L’ensemble de ces éléments constitue de graves manquements de l’employeur à ses obligations contractuelles, de sorte que la prise d’acte de la rupture du contrat de travail par le salarié produit les effets d’un licenciement sans cause réelle et sérieuse.
- Sur les demandes en paiement
La moyenne des salaires des douze derniers mois travaillés s’élève à 2.274,44 euros.
Demande à titre de rappel de salaire
L’employeur n’a plus fourni de travail à Monsieur X dans des conditions compatibles avec ses engagements contractuels à partir du mois d’avril 2016, et jusqu’à son licenciement. Il ne l’a pas non plus dispensé d’activité, et n’a pas donné suite au mail par lequel le salarié sollicitait un nouveau planning.
Il est donc tenu au paiement des salaires jusqu’à la date de la rupture du contrat de travail intervenue le 1er août 2016. La société EPIGO sera condamnée à lui payer 9.097,76 euros de ce chef, majoré de 10% au titre des congés payés, soit au total 10.007,53 euros.
Demandes au titre du préavis et de l’indemnité de licenciement
La prise d’acte prenant les effets d’un licenciement, le salarié a droit aux indemnités de rupture prévues par la loi.
Compte tenu de son ancienneté, le préavis de Monsieur X est de deux mois. Il lui sera alloué 4.548,88 à titre d’indemnité compensatrice de préavis outre 454,89 euros au titre des congés
payés afférents.
Il sera également fait droit à la demande formées à hauteur de 6.507,43 euros à titre d’indemnité de licenciement, représentant 1/5e de mois par année d’ancienneté majoré de 2/15e de mois au-delà de la dixième année.
• 20.469,96 euros à titre d’indemnité sans cause réelle et sérieuse
La rupture produisant les effets d’un licenciement sans cause réelle et sérieuse, elle ouvre droit à une indemnité fondée sur les dispositions de l’article L1235-3 du code du travail, dans sa rédaction alors applicable, qui ne peut être inférieure à six mois de salaire.
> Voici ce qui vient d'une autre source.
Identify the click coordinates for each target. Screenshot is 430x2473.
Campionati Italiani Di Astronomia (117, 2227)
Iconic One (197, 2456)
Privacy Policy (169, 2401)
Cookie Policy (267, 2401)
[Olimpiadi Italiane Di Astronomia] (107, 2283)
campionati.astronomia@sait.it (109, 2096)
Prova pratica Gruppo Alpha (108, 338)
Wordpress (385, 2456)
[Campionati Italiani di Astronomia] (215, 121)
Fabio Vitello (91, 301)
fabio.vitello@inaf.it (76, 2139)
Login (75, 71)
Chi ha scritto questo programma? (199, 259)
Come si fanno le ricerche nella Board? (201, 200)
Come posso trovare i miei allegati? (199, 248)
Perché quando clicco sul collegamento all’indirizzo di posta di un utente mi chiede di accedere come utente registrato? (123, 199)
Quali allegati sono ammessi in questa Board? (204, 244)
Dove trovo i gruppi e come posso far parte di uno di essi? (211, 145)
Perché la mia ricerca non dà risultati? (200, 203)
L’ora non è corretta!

Monsieur X avait plus de douze ans d’ancienneté au moment de son licenciement, et il était âgé de 35 ans. Il ne justifie pas de la durée de chômage. Compte tenu de ces éléments, il lui sera alloué une indemnité de 15.000 euros pour licenciement sans cause réelle et sérieuse.
*
La remise de documents sociaux conformes à la présente décision sera ordonnée, sans que le prononcé d’une astreinte apparaisse nécessaire.
PAR CES MOTIFS
La cour, statuant par arrêt contradictoire prononcé publiquement par mise à disposition au greffe de la cour, les parties ayant été préalablement avisées dans les conditions prévues par l’article 450 du code de procédure civile,
INFIRME le jugement,
Statuant à nouveau,
DIT que la prise d’acte de la rupture du contrat de travail par Monsieur X produit les effets d’un licenciement sans cause réelle et sérieuse.
CONDAMNE la société EPIGO à payer à Monsieur X les sommes suivantes :
• 10.007,53 euros à titre de rappel de salaires et congés payés afférents
• 4.548,88 à titre d’indemnité compensatrice de préavis
• 454,89 euros au titre des congés payés afférents
• 6.507,43 euros à titre d’indemnité de licenciement
• 20.469,96 euros à titre d’indemnité sans cause réelle et sérieuse
ORDONNE la remise des documents sociaux conformes à la présente décision.
ORDONNE le remboursement des indemnités versées par pôle emploi dans la limite de quatre mois.
Vu l’article 700 du code de procédure civile
CONDAMNE la société EPIGO à payer à Monsieur X la somme de 3.000 euros sur le fondement des dispositions de l’article 700 du code de procédure civile.
DÉBOUTE les parties du surplus de leurs demandes.
CONDAMNE la société EPIGO aux dépens de première instance et d’appel.